Population (2020 Census)
- • Prefecture-level city: 1,311,726
- • Density: 439.9/km^{2} (1,139/sq mi)
- • Urban: 842,675
- • Urban density: 565.63/km^{2} (1,465.0/sq mi)
- • Metro: 842,675
- • Metro density: 565.63/km^{2} (1,465.0/sq mi)

GDP
- • Prefecture-level city: CN¥ 116.6 billion US$ 14.5 billion
- • Per capita: CN¥ 89,248 US$ 13,834
- Time zone: UTC+8 (China Standard)
- Postal code: 244000
- Area code: 0562
- ISO 3166 code: CN-AH-07
- License plate prefix: 皖G
- Website: tl.gov.cn (in Chinese)

= Tongling =

Tongling (铜陵 (銅陵, Tónglíng, T'ung-ling, Copper Hillock)) is a prefecture-level city in southern Anhui province of China. A river port along the Yangtze River, Tongling borders Wuhu to the east, Chizhou to the southwest and Anqing to the west.

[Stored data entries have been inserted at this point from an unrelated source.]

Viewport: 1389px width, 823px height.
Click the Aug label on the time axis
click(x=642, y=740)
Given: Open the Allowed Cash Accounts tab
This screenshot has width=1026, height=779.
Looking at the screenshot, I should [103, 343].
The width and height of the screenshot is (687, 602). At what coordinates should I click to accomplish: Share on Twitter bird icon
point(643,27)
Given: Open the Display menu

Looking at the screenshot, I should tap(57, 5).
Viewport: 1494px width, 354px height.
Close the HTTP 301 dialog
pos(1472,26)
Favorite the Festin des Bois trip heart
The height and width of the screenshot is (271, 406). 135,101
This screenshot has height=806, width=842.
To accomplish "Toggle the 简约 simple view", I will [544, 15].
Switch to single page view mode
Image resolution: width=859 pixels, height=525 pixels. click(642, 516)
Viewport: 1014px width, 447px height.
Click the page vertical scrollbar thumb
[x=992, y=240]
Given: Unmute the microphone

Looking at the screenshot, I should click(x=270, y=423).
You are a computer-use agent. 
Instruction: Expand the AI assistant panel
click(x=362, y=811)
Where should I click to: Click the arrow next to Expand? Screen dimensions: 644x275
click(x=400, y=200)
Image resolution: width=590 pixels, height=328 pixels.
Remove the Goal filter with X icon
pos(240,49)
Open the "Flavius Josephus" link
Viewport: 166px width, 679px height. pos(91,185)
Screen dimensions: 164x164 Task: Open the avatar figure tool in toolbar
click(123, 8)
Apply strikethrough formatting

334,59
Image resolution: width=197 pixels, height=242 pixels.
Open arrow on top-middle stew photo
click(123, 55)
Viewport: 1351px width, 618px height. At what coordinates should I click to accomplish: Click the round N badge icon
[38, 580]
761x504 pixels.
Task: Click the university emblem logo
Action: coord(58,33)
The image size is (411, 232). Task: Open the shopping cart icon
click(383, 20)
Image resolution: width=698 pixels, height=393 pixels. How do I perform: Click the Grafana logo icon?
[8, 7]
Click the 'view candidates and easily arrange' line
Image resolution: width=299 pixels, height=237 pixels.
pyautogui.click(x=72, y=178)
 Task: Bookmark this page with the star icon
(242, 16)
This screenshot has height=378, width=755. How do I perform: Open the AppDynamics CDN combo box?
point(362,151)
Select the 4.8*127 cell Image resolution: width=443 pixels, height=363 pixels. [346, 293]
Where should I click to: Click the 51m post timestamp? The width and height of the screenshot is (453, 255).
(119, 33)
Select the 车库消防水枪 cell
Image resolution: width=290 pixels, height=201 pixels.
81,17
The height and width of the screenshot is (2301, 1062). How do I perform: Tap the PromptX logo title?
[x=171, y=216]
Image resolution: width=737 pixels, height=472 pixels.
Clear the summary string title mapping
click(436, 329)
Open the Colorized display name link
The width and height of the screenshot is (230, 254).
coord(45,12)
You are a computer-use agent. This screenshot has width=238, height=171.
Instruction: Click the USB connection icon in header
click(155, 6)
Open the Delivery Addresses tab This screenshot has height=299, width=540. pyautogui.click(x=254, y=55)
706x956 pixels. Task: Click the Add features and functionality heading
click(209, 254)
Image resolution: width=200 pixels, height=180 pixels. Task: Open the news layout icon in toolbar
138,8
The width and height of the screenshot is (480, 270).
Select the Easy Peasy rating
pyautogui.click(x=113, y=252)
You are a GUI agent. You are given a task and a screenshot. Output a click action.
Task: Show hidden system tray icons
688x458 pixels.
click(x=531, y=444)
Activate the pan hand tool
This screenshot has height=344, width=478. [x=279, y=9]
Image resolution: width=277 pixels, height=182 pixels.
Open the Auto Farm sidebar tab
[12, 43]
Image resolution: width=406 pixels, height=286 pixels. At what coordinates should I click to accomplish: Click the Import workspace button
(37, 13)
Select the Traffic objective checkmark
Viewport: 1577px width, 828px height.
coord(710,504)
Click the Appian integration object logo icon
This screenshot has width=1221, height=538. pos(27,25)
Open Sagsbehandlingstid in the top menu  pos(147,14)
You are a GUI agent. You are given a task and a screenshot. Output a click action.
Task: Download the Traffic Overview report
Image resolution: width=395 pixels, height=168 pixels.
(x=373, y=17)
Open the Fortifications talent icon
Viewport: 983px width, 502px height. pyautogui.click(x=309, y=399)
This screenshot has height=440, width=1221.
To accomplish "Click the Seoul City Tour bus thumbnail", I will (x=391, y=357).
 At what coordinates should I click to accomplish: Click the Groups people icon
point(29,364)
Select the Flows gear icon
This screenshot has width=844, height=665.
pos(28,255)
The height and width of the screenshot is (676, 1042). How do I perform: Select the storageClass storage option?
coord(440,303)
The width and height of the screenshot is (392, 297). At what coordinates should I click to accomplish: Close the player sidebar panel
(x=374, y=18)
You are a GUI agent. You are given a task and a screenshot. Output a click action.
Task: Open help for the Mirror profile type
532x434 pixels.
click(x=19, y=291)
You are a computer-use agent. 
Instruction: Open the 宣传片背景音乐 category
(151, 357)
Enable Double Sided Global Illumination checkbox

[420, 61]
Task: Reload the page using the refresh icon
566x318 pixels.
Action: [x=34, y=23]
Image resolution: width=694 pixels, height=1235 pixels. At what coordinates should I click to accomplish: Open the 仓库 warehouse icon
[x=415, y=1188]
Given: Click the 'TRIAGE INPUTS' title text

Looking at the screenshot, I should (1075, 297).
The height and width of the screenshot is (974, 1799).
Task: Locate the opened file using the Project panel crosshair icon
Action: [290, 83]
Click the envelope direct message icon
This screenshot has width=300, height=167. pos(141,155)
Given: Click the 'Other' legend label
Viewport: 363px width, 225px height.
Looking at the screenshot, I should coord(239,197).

As of the 2020 census, its population was 1,311,726 inhabitants whom 842,675 lived in the built-up (or metro) area made of 3 urban districts.
At the end of 2024 and the beginning of 2025, the permanent population will be 1.302 million. The asteroid 12418 Tongling was named after the city.

==History==

Tongling has been famous as a beautiful mountain city since its origins in the Han dynasty over 1500 years ago. Owing to its copper and tin deposits, it was an important center in the past for bronze production. The scale of industrial activity gradually increased through the Ming (1368–1644) and Qing (1644–1911) dynasties, the Japanese occupation (1938–45), and especially under the Communist government since 1949. Tongling has a long history and produced many talented people. It is one of the important birthplaces of China's bronze culture. The history of copper mining and smelting has lasted for more than 3,000 years without interruption. Tongling has been a mining center since the 7th century CE. While it has only been an industrial city for the second half of the 20th century.

==Geography==
Tongling is located in southern Anhui on the southern (right) bank of the lower reaches of the Yangtze River, with latitude ranging from 30° 45' 12" to 31° 07' 56" N and longitude ranging from 117° 42' 00" to 118° 10' 06" E; the maximal north–south extent is 42.5 km, and the greatest east–west width is 40.6 km. It borders Fanchang County to the southeast, Qingyang County and Nanling County to the south, Guichi District of Chizhou to the southwest, and, northwest across the Yangtze, Wuwei County and Zongyang County.

===Climate===
Tongling City has a northern subtropical humid monsoon climate. The climate in Tongling is warm and humid, with heavy rain in spring and summer, hot summer, dry autumn, mild winter, long frost-free period and distinct four seasons.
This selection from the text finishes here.